German pianist and choir director

David Timm (born 24 April 1969) is a German pianist, organist, choral conductor and jazz musician. Since February 2005 he has been Universitätsmusikdirektor (University Music Director) of the Leipzig University, and thus also director of the Leipziger Universitätschor, succeeding Wolfgang Unger.

==Biography==
Born in Waren, Timm was educated at the St. Thomas School, Leipzig. He was a member and later first prefect of the Thomanerchor. He studied church music at the University of Music and Theatre Leipzig from 1989 to 1995 with Hannes Kästner, organ with Arvid Gast, improvisation with Volker Bräutigam, and completed his studies with the Church music in Germany A-Exam. He continued studies of piano with Markus Tomas and graduated with distinction in 1999. In 1996/97 he studied with Karl-Heinz Kämmerling at the Salzburg Mozarteum. From 1998 to 2002, he taught choral conducting at the Evangelische Hochschule für Kirchenmusik Halle, and from 1998 liturgical organ playing at the Leipzig Musikhochschule. From 2002, he also taught artistic organ playing there, and in 2017 he was appointed honorary professor.
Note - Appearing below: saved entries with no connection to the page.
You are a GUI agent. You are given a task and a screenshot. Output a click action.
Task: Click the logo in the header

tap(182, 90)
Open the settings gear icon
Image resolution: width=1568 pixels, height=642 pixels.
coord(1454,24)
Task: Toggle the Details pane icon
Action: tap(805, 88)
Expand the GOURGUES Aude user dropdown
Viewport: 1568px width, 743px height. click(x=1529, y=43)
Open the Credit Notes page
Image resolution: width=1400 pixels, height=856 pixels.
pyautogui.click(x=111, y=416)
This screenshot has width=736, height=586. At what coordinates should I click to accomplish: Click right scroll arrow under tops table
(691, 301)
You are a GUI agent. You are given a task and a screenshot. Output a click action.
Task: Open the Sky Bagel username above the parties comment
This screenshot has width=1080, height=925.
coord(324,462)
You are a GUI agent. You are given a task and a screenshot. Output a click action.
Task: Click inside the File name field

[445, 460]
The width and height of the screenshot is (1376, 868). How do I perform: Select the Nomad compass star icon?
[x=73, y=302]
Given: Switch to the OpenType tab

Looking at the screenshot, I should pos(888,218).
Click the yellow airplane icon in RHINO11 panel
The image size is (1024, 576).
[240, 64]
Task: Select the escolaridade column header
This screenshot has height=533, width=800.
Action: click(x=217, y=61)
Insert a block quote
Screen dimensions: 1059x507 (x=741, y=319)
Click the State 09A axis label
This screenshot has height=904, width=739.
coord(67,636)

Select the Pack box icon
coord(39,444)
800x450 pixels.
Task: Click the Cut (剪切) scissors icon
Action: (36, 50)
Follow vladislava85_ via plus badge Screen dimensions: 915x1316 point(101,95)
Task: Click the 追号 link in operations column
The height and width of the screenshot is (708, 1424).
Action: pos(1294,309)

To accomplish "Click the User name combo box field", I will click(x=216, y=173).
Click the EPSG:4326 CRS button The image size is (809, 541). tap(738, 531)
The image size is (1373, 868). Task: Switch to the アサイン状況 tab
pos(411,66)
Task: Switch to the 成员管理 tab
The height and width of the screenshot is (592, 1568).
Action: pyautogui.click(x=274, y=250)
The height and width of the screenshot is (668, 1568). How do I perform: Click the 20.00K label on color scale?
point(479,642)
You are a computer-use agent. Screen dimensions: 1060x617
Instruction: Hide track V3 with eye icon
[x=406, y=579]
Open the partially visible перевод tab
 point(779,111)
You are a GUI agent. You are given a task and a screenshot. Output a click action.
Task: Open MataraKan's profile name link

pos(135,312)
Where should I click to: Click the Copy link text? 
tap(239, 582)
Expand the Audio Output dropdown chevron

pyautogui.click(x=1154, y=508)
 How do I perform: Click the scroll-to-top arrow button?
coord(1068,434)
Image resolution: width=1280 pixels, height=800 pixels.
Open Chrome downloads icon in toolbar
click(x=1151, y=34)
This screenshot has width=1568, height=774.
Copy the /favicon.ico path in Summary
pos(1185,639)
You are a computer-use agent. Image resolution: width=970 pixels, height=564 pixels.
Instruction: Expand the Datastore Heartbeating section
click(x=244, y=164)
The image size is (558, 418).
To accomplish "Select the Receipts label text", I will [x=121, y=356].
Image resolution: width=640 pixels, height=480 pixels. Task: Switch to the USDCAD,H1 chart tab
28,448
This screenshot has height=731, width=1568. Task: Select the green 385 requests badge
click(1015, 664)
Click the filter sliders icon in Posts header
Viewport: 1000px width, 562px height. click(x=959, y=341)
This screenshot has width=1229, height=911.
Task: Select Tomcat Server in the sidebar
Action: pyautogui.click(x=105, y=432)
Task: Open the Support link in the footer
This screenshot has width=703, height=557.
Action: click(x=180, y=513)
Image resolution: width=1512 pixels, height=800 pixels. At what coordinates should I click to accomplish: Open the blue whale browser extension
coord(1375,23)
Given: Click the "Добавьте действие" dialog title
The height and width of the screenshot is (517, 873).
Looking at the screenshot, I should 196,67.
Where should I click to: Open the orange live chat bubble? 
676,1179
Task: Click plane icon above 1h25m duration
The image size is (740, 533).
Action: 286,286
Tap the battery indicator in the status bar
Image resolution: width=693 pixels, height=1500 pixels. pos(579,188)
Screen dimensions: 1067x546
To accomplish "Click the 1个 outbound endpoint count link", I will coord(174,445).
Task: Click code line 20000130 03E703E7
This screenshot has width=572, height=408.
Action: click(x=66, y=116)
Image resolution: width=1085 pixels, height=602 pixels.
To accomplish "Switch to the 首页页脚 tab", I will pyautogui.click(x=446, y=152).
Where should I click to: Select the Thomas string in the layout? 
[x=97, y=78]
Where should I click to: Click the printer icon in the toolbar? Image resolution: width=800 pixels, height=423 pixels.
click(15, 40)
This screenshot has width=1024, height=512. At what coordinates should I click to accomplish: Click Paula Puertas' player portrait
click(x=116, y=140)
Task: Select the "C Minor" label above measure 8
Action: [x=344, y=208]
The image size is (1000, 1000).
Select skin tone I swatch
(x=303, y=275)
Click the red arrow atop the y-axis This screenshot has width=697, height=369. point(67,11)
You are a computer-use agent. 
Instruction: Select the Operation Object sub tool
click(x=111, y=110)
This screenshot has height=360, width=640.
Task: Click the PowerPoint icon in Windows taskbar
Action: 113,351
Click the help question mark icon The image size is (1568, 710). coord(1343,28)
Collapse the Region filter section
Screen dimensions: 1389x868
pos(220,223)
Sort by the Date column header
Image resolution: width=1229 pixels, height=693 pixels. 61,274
Since 1991, Timm has performed together with the saxophonist Reiko Brockelt as JazzDuo Timm/Brockelt at national and international classical and jazz festivals. Together with the saxophonist Frank Nowicky he founded the LeipzigBigband in 1999 and was musical director of the Leipziger Vocalensemble from 1999 to 2006.

In 1997, he was awarded the first Prize of the international competition of organ improvisation in Schwäbisch Gmünd. He composed Jazzmesse (or Jazz-Messe), a setting of the mass with jazz elements, which he recorded, together with Max Reger's Der 100. Psalm, with soloists, the Thomanerchor, the Leipziger Universitätschor and the Gewandhausorchester.

Timm is co-founder and Chairman of the Board of Directors of the Richard-Wagner-Gesellschaft Leipzig 2013 association, now called Leipziger Romantik. He is honorary member of the Richard Wagner Verband in Leipzig. In 2008 he was awarded the Mozart Prize of the Sächsischen Mozart-Gesellschaft.